El sábado por la tarde, después de un agradable almuerzo familiar, me fui a ver el Tintín de Spielberg. No digo mal: Tintín de Spielberg, que no, exactamente, de Hergé. Había comido unas deliciosas croquetas de espinacas y gambas y un tártaro de ternera con foie. Había bebido cuatro o cinco copas de un rioja ligero y no había tomado postre, que luego ataca a traición. Estaba, digamos, satisfecho y en paz, positivamente obnubilado. Estaba incluso en paz con Spielberg por haberse atrevido a tocar lo intocable. No sé si era el momento de ir al cine, pero no era mal momento para ver una película que, de antemano, sólo me había producido escepticismo y cierta irritación. La compañía y la comida me habían hecho deponer las armas; por tanto la propensión a una posible injusticia crítica estaba anestesiada, neutralizada, fané. Efectivamente era el momento; yo aún diría más: era el momento.
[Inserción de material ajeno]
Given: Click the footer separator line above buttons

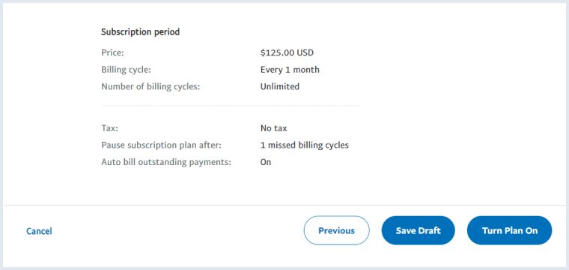Looking at the screenshot, I should 285,206.
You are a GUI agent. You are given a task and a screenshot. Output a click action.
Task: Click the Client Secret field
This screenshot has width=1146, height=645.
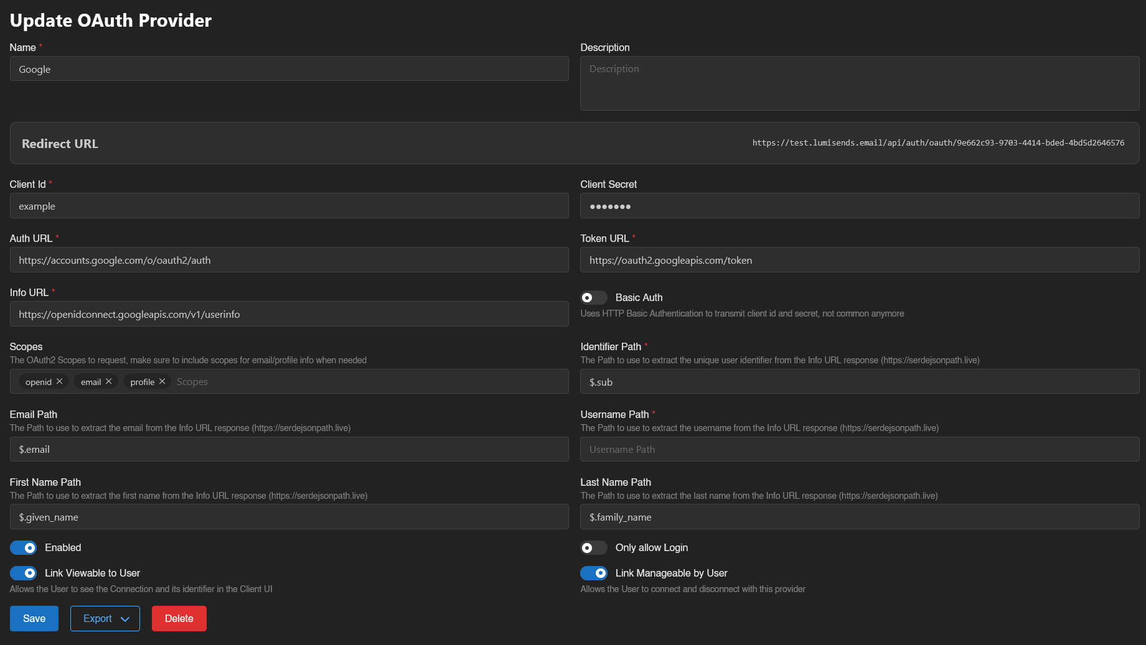(x=859, y=205)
Me senté en la sala y empezó la escena del mercado callejero que abre El secreto del Unicornio. Bien ambientado, alegre y muy francés, tal como entienden los americanos a los franceses, se llamen Woody Allen en Midnight in Paris, o Stanley Donen en Charada. Hasta aquí, bien, ya que uno piensa que Bélgica y Francia son a veces lo mismo. La primera concesión fue, ya de entrada, un cameo de Hergé dibujando a Tintín en la calle: ¿homenaje al maestro o guiño para camelarse a los tintinófilos? Homenaje sincero no podía ser, porque Spielberg no leyó a Tintín siendo niño y se lo descubrieron cuando ya había cumplido los 40: todo homenaje sería coyuntural y aprovechado. Y lo del guiño podría habérselo evitado: me extrañaría que algún tintinófilo de verdad picara. Pero bueno, podía pasar y quizá le habría gustado a Hergé. Aunque algo raro percibí ahí al fondo desde el principio. Algo denso, como de plastilina, flotando en el ambiente, que desdecía de uno de los principales rasgos artísticos de Hergé: lo que ha venido en llamarse línea clara. Tuve la sensación —y eso que la escena urbana me gustaba— de estar ante el híbrido de un baile de disfraces motivo Tintín y aquellas películas checas de animación que se hicieron antes de la caída del Muro. La tuve todo el tiempo que la cámara deambuló por el mercado: ´algo no va bien´, pensé. Para luego contraatacarme: ´no te pongas estupendo y atiende a la pantalla´. Me gustó entonces el piso de Tintín y en eso estaba pensando cuando la persecución entre Milú y un gato empezó a marcar el tono general de la película. Un tono, dicho sea de paso y cuanto antes, insoportable. Trepidante, abracadabrante, estrepitoso y cabreante. Pero sobre todo, completamente ajeno al espíritu que destilan los álbumes de Tintín. Lo dijo Jordá hace unas semanas: el tiempo de antes y el tiempo de hoy. Sus ritmos, tan opuestos.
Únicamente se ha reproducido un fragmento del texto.